我适时的按住了她的手,她慢慢抽回自己的手问我,“说吧,需要什么来交换。”
我说:“聪明。”
她讥讽道:“谁能奸过你。”
她居然用了一个“奸”字,多么可笑,三年后的今天,她能老实的跟我坐在一起喝咖啡,吃火锅,可是做为我此生唯一的闺蜜,三年前连带着十三年前,她是怎么做闺蜜的?
她是颜翎强加给我的,以闺蜜的名义仵在我的身边,实际上则是颜翎的眼线,用粗鲁的话说,我就是放个屁,她都要跟颜翎汇报一下,我当时就应该问她:“娘娘放的屁香不香,你咋不凑过来闻一闻。”
可那时我是怯弱无能的,除了默默的忍受,我连放个屁也要看颜翎的眼色,三年前,我拿起台灯砸中颜翎的脑袋,是因为忍无可忍。
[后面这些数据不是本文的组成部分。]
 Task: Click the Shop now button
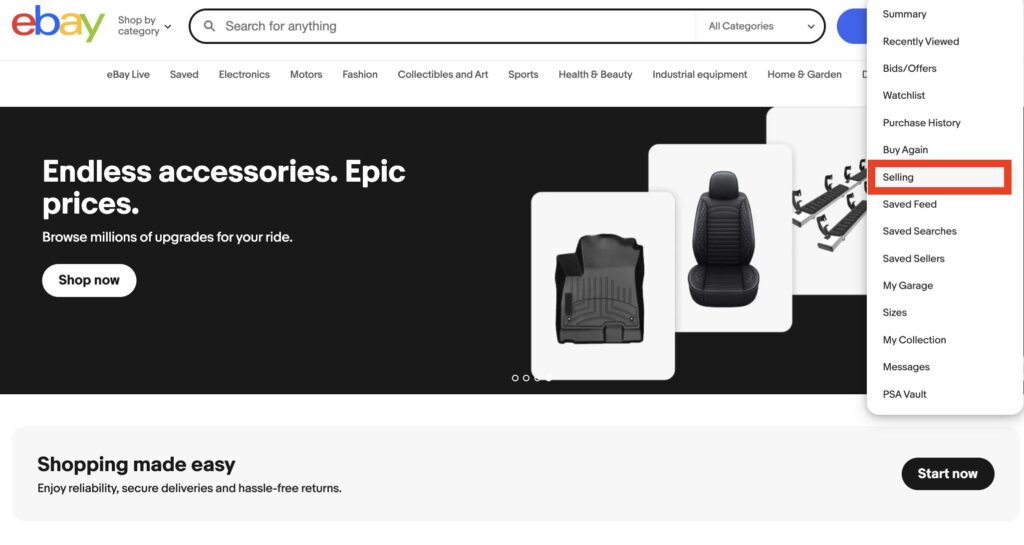coord(89,280)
三年蜕变不玩虚的,我能够和张小桁坐在一起喝咖啡,吃火锅,思想已经超越到某种高度,回国后,我应该像她当年对我一样羞辱她,可我却选择和她坐在一起。
纪墨守说的没错,无论是谁,我都想利用一下,留着张小桁到现在,就是为了利用她。
也有一个人除外,那就是宋殊,他一直为我所用,只要我用得着,不用多说,他自己主动去做,无所谓利用,假以时日,我们如果没有站在同一条战线上,不知道会不会连他也给利用了。
“怎么,我就说了一个奸字,你就受不了?”
张小桁的声音,打破了我的走神,我稳住心神说:“世界那么大,竞争那么残酷,谁傻谁出局,你我都不是傻瓜,也都不是聪明人。”
张小桁的视线落在颜翎那件艺术品上,双眸近乎痴迷的看着,从她的眼神中,我已经看出她迫切想要得到这件艺术品。